Après avoir utilisé un test rapide, nombre de Québécois ont finalement passé les Fêtes loin de leur famille, mais s’estiment chanceux d’avoir évité de transmettre le virus à leurs proches. Si chaque éclosion prévenue est une bonne nouvelle, disent les experts, les autotests se font encore trop rares dans les pharmacies. Et très peu sont attendus avant la nouvelle année…
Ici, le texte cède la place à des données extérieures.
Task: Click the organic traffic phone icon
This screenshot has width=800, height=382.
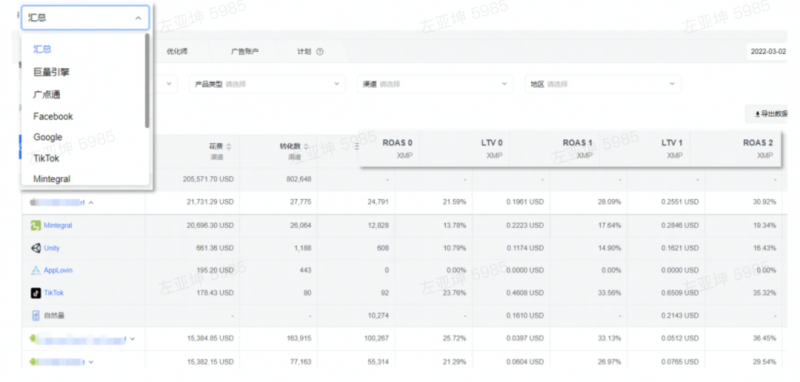Action: 36,316
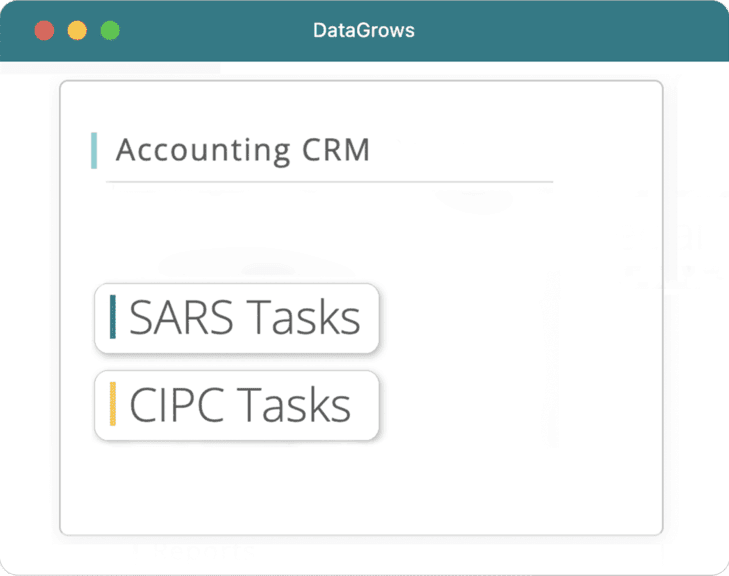
Task: Maximize the window using the green button
Action: (110, 30)
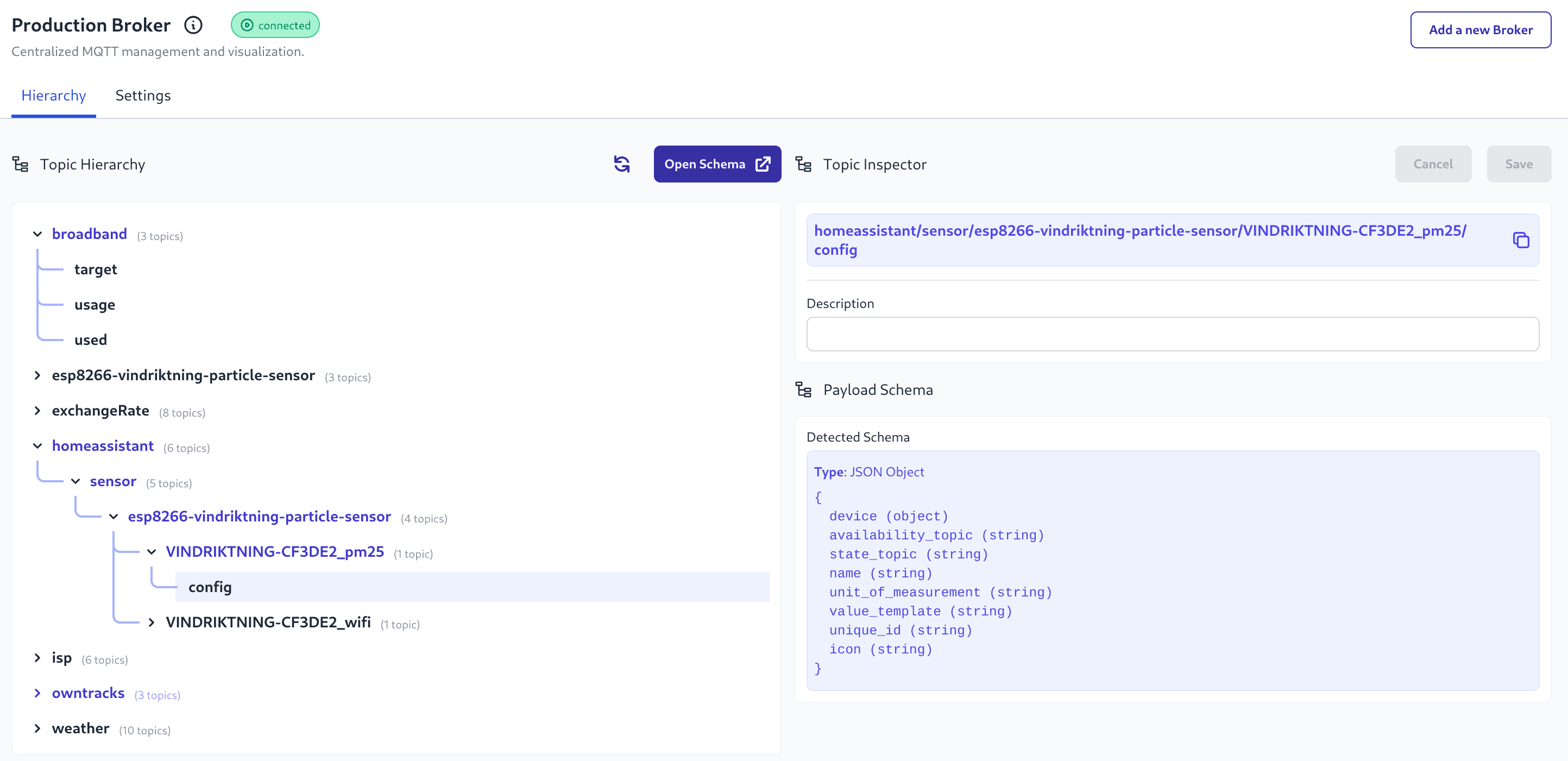Screen dimensions: 1568x761
Task: Click the connected status badge
Action: (x=274, y=25)
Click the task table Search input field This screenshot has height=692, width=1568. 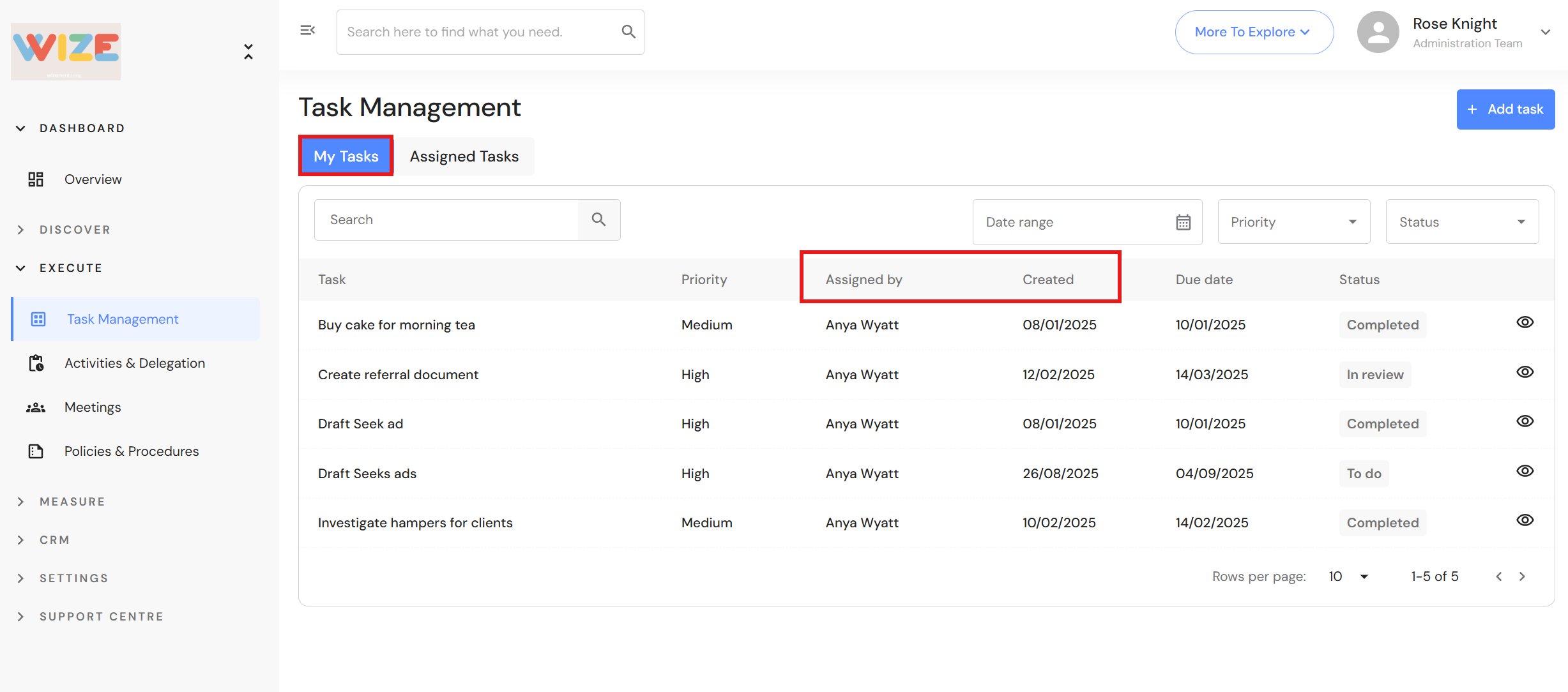(x=446, y=220)
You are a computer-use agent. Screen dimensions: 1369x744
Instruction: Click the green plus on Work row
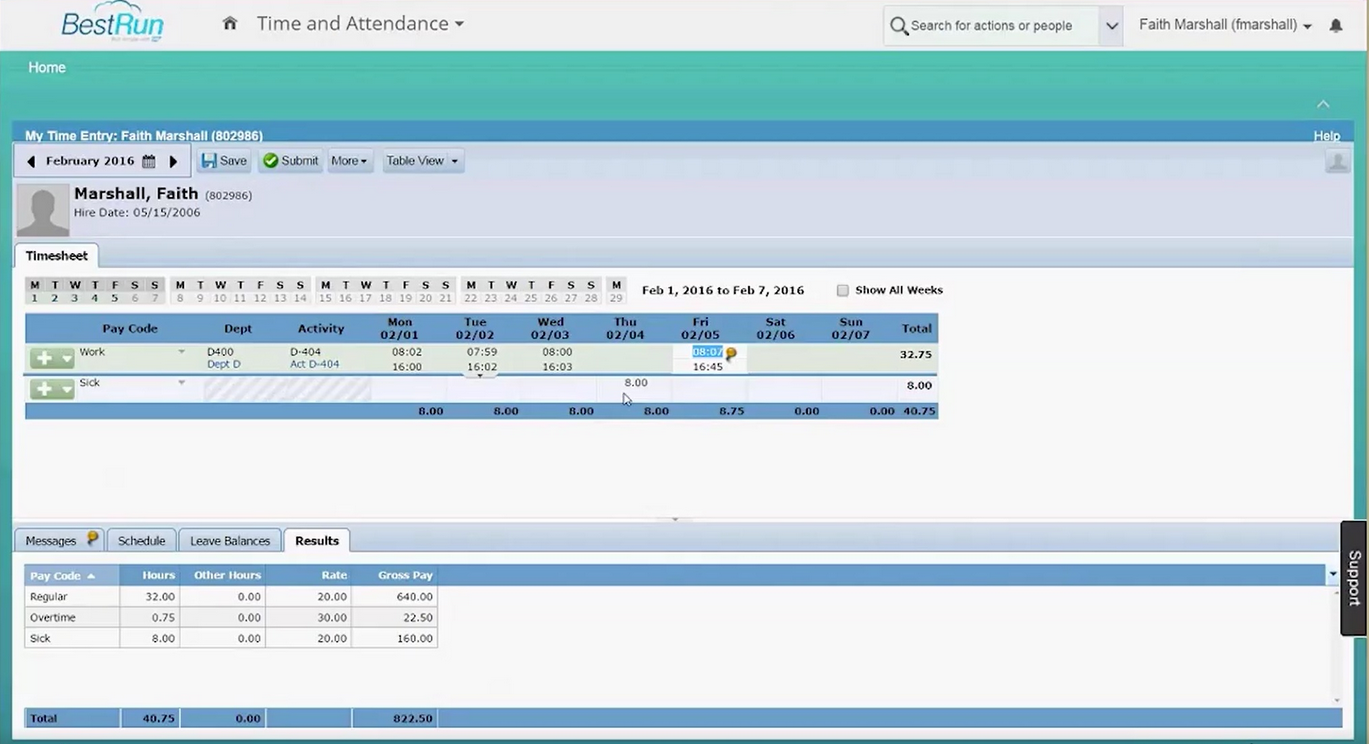(43, 359)
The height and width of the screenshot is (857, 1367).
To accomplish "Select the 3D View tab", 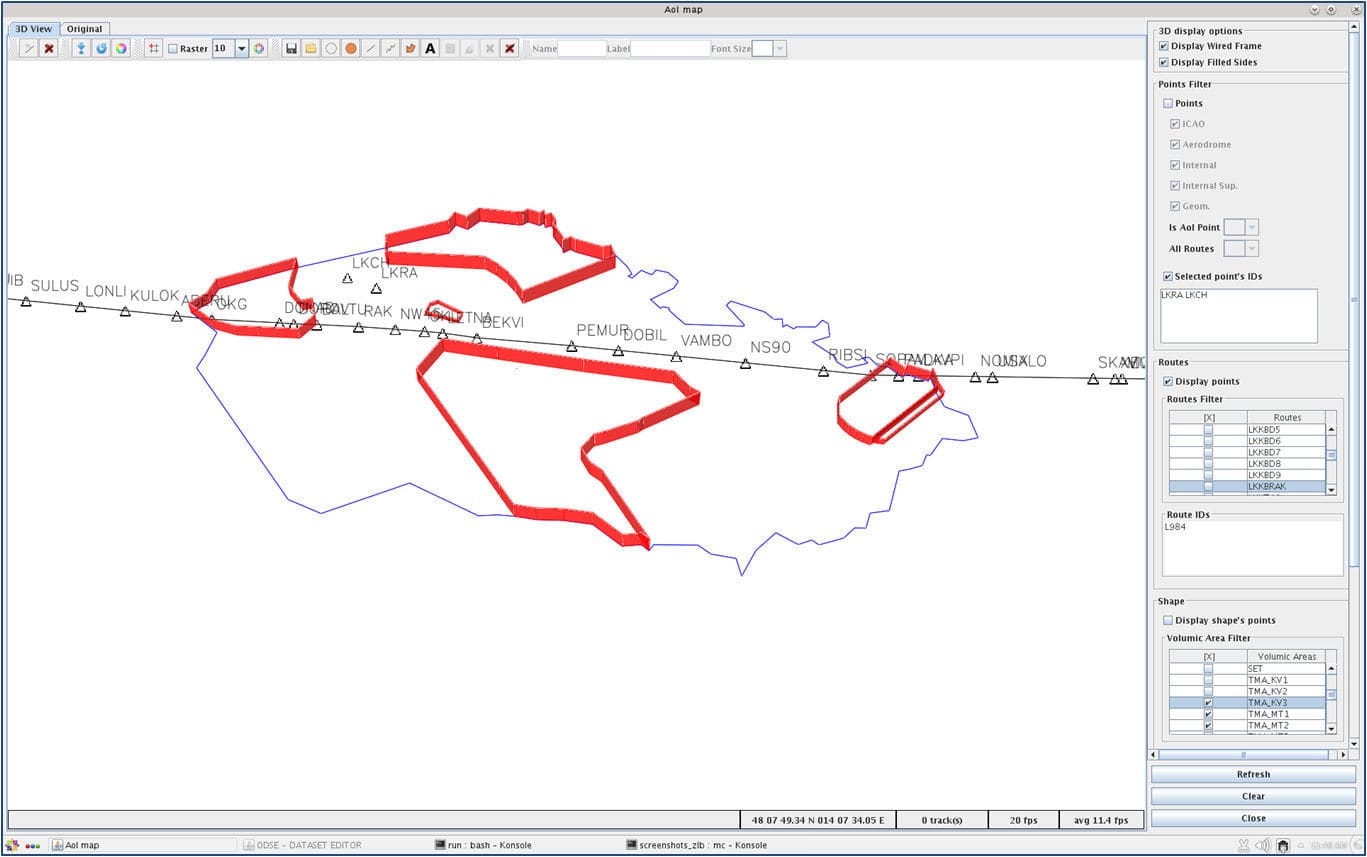I will pyautogui.click(x=33, y=28).
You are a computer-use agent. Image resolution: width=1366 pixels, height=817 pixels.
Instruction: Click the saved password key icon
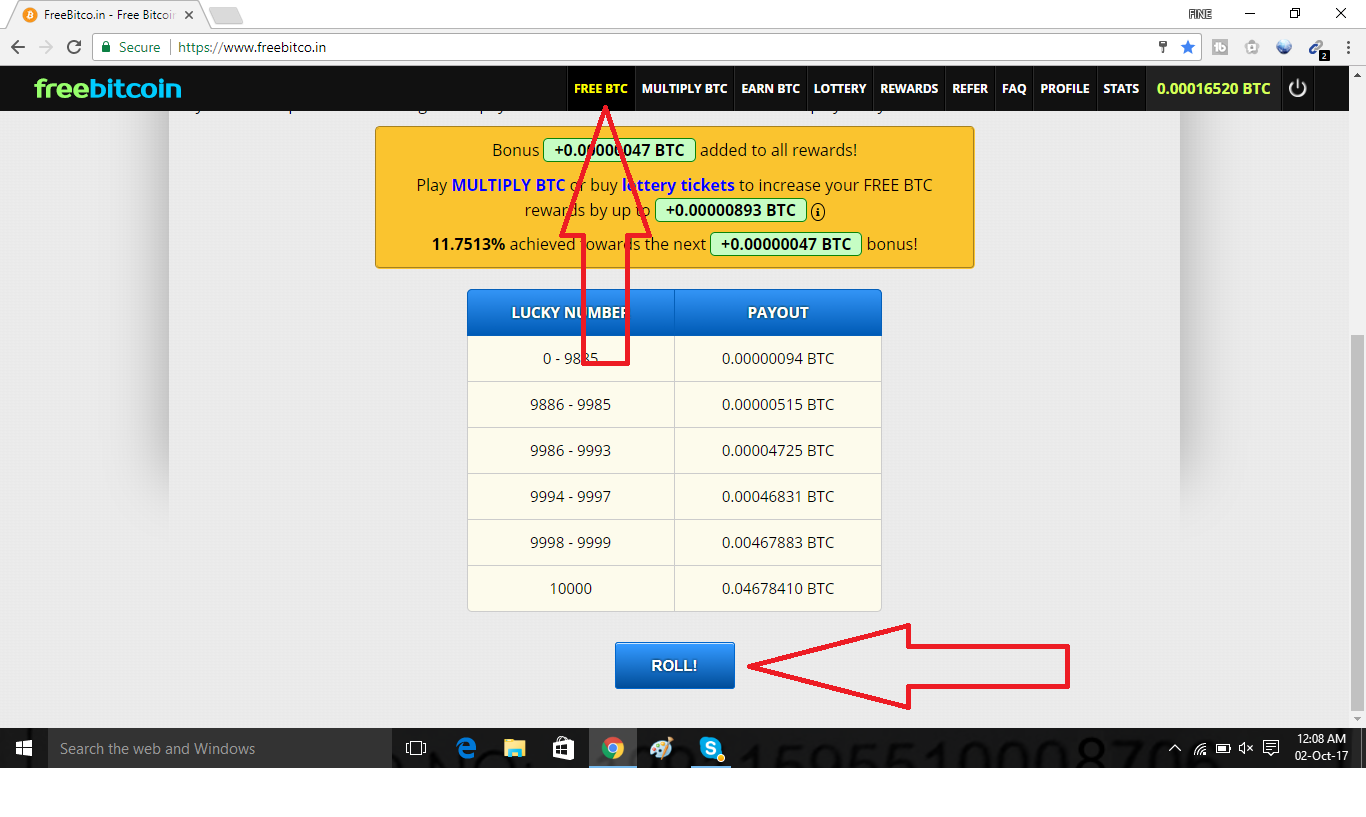[x=1162, y=47]
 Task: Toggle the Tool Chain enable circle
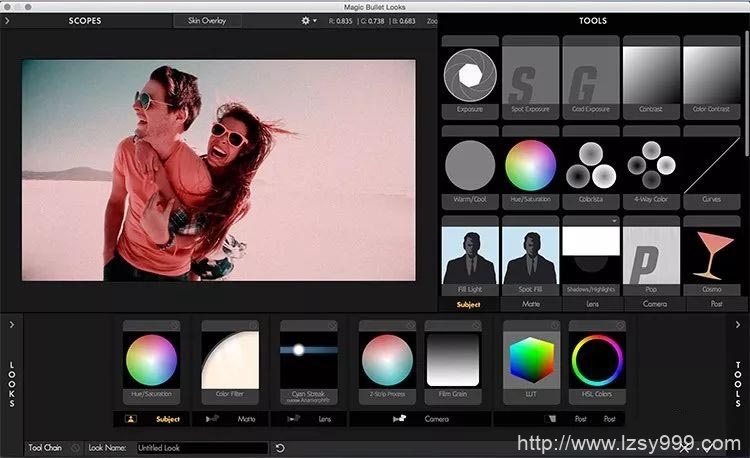[76, 448]

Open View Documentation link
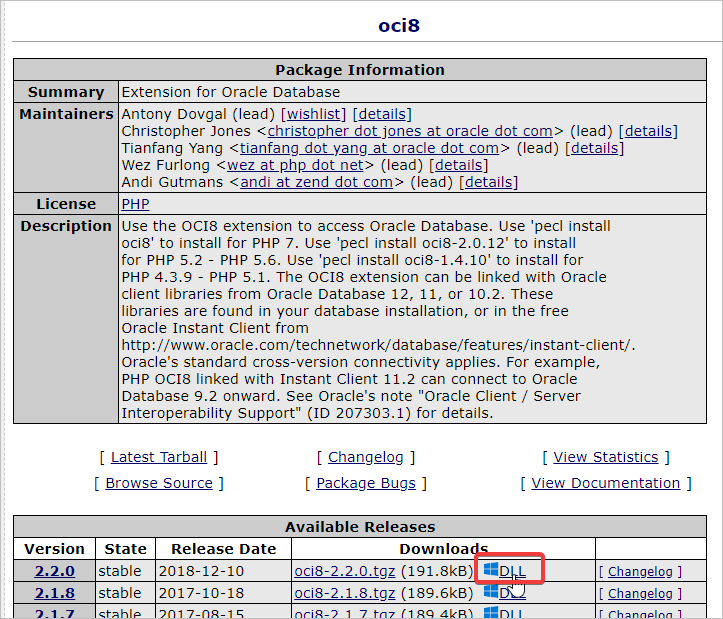605,483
« On devait voir la famille immédiate le 24 décembre, dont deux couples de grands-parents, raconte Mélisande Gélinas-Fauteux. Je devais voir aussi mon père, et on n’a vu personne, finalement. » Le 21 décembre, sa fille de 8 ans a obtenu un résultat positif après avoir fait un test rapide. Le fait d’avoir eu une trousse d’autotests est « une chance », étant donné que la famille avait prévu d’aller voir une personne vulnérable ce jour-là, relate la musicienne du groupe Mélisande [électrotrad].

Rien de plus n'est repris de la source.